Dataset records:
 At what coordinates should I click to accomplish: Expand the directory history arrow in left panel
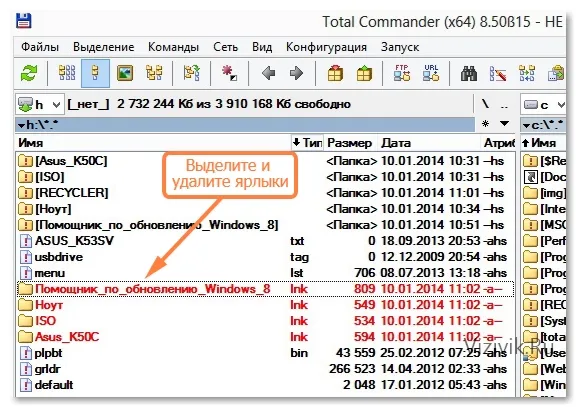pos(505,124)
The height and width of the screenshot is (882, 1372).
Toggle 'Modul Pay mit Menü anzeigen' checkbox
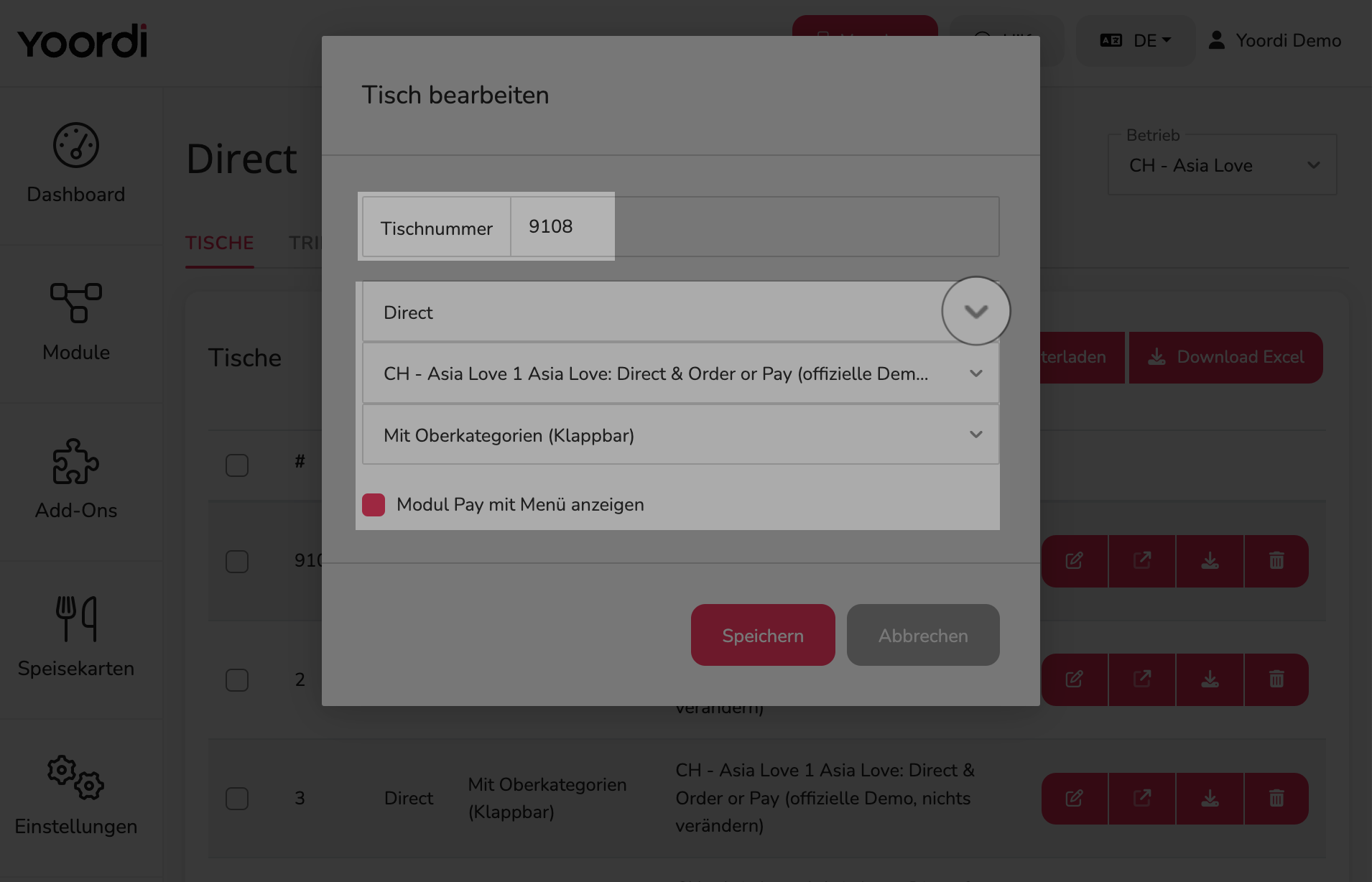(x=374, y=505)
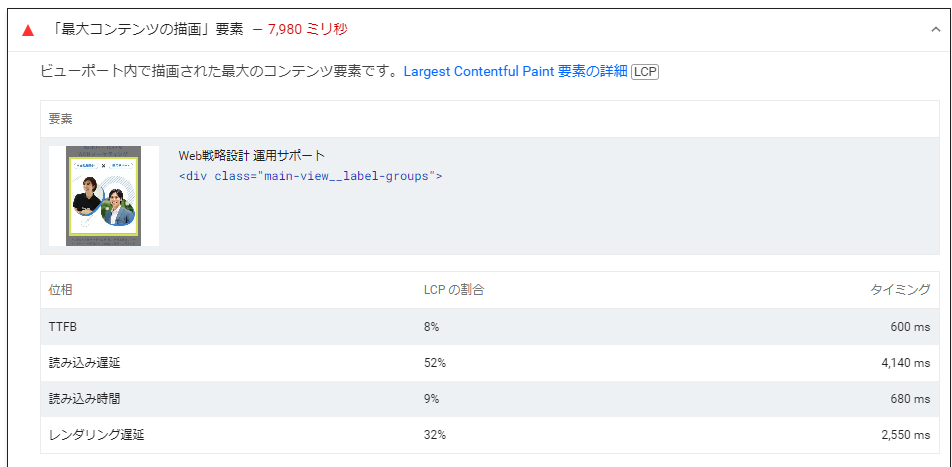Click the div main-view__label-groups code snippet
The height and width of the screenshot is (467, 952).
310,176
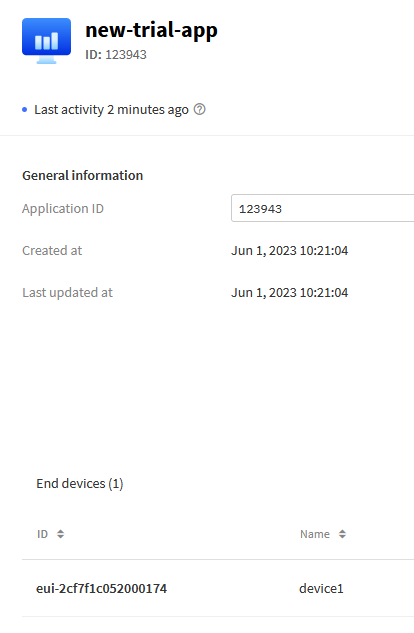Click the Created at label
The width and height of the screenshot is (414, 633).
pos(52,250)
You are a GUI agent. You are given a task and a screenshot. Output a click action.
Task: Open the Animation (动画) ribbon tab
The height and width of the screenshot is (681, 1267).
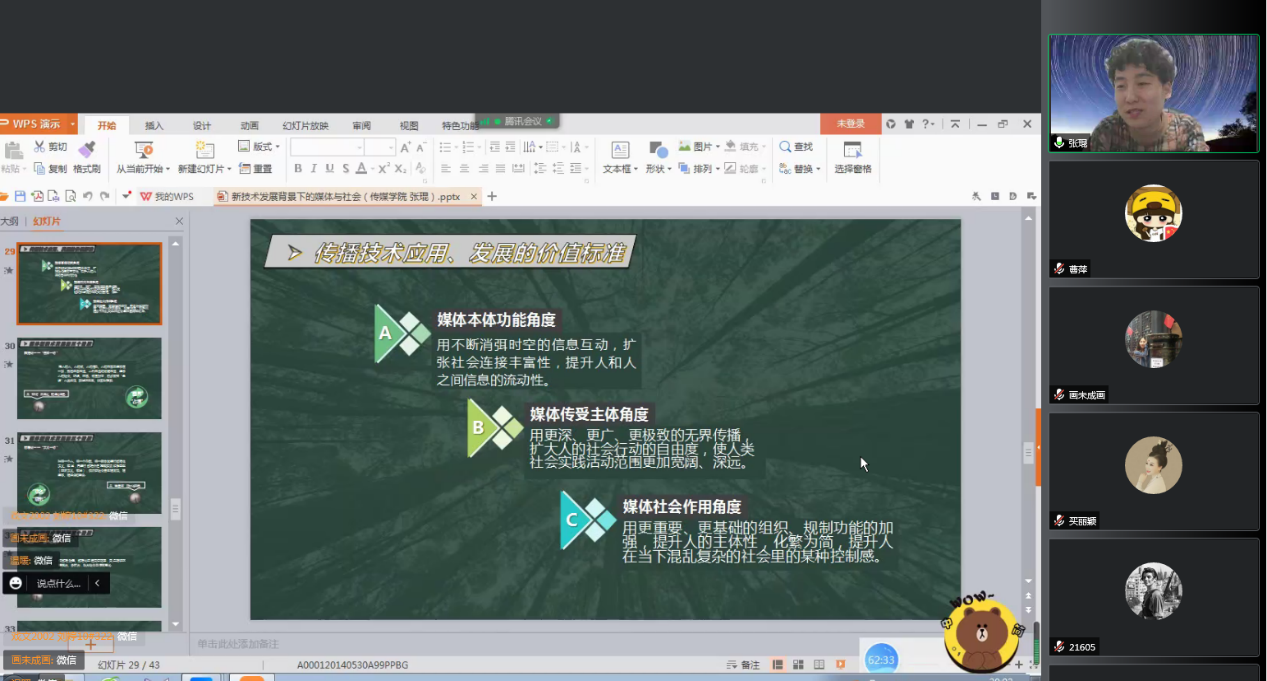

> **AIM**
Arrange all the items above as a Markdown table with the columns "Row" and "Line," one line per row and no blank lines. Leave the pictures out.

> **RESULT**
| Row | Line |
|---|---|
| 1 |  At what coordinates should I click to accomplish: Expand the directory history arrow in left panel |
| 2 | pos(505,124) |
| 3 | The height and width of the screenshot is (882, 1372). |
| 4 | Toggle 'Modul Pay mit Menü anzeigen' checkbox |
| 5 | (x=374, y=505) |
| 6 | Click the div main-view__label-groups code snippet |
| 7 | The height and width of the screenshot is (467, 952). |
| 8 | 310,176 |
| 9 | Click the Created at label |
| 10 | The width and height of the screenshot is (414, 633). |
| 11 | pos(52,250) |
| 12 | You are a GUI agent. You are given a task and a screenshot. Output a click action. |
| 13 | Task: Open the Animation (动画) ribbon tab |
| 14 | The height and width of the screenshot is (681, 1267). |